My website is an online dictionary that contains many words, so every topic is in the format of “WORD meaning-Pronunciation-Example”.

However, when I searched some words in my website, many of them don’t show result.For example, “off”, “few”, “able”, “add”, “age”, “but”, “gain”, “she”, “here”, “him”, “top”, “very”, “why” etc.

And for some other words, when I search the whole word, no result there; but when I search part of the word, the result appears. For example:

when I search “city”, no result; but when I search “cit”, the result appears;
when I search “policy”, no result; but when I search “poli”, the result appears;
when I search “industry”, no result; but when I search “indu”, the result appears;
when I search “should”, no result; but when I search “shou”, the result appears;
when I search “story”, no result; but when I search “sto”, the result appears;
when I search “memory”, no result; but when I search “memo”, the result appears;
when I search “pretty”, no result; but when I search “prett”, the result appears;
when I search “happy”, no result; but when I search “happ”, the result appears;

There are totally about 200 words that have such issue and I believe, if I don’t do something, I will see more and more and more in the future.

So please, my friends, I NEED YOUR HELP :scream_cat:


Now should I only do myself? No. We should both do ourselves
(Sam Saffron) #2

Are you using our official Docker install?


(Jiaqi Li) #3

@sam Hi Sam, I mean when I search these words in my OWN website, they have the problem.

For example:

But these topics DO exist.

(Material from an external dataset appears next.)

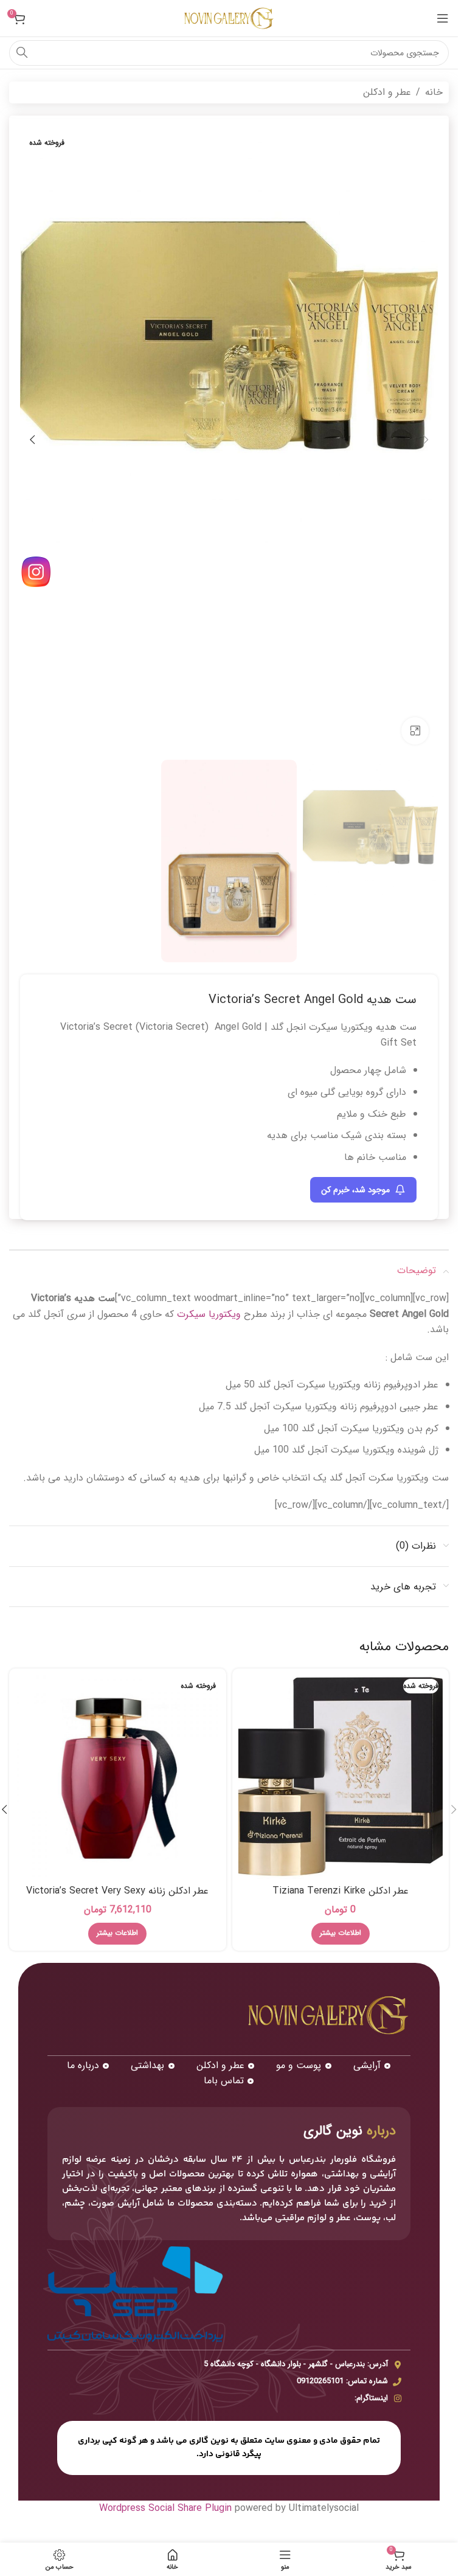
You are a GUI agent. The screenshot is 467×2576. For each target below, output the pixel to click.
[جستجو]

So I’m wondering why :worried:


(Mittineague) #4

Those are “stop” words

https://www.postgresql.org/docs/9.1/static/textsearch-dictionaries.html#TEXTSEARCH-STOPWORDS

Stop words are words that are very common, appear in almost every document, and have no discrimination value. Therefore, they can be ignored in the context of full text searching. For example, every English text contains words like a and the, so it is useless to store them in an index. However, stop words do affect the positions in tsvector, which in turn affect ranking:


Searching for "where we are at" does not work
(Jiaqi Li) #5

@Mittineague Thank you for your kind reply :slight_smile:

Is that possible to solve the problem? Since my website is an online dictionary, it would be super complicated if my user cannot search the English words they want to study


(Sam Saffron) #6

no, it is impossible, there is no setting to disable stemming if we would it would cause severe performance issues for search.


(Jiaqi Li) #7

@sam :sob: can’t be worse if so… but anyway thank you for your help :+1:


(Matt Palmer) #8

Stemming and stop words are unrelated, though. @Jiaqi, I’m pretty sure you can do this, if you’re willing to rummage around enough, but it’ll involve learning a lot more about full-text search and PostgreSQL internals than you ever cared to know. It’s certainly not something that would ever be a “standard” feature, because it’s so incredibly niche. You’d be better off creating some sort of custom index plugin that kept a mapping of all the words and their associated topic IDs, and offered a custom search box to find the relevant topic.


(Mittineague) #9

There sure is a lot more to it than I ever imagined.

The custom index could be doable. AFAIK there are 127 stops. A bit, but not overwhelmingly so.

https://apt-browse.org/browse/ubuntu/trusty/main/i386/postgresql-9.3/9.3.4-1/file/usr/share/postgresql/9.3/tsearch_data/english.stop


(Matt Palmer) #10

The trick, if you want to use a different stop word list (or not have any at all) is to define a custom dictionary and language profile (or whatever PostgreSQL calls it) that doesn’t have the stop words in it, and then reconfigure your full-text indexing to use that instead of the standard English one. I’ve done it once, a long long time ago, and I have no interest in repeating the experience.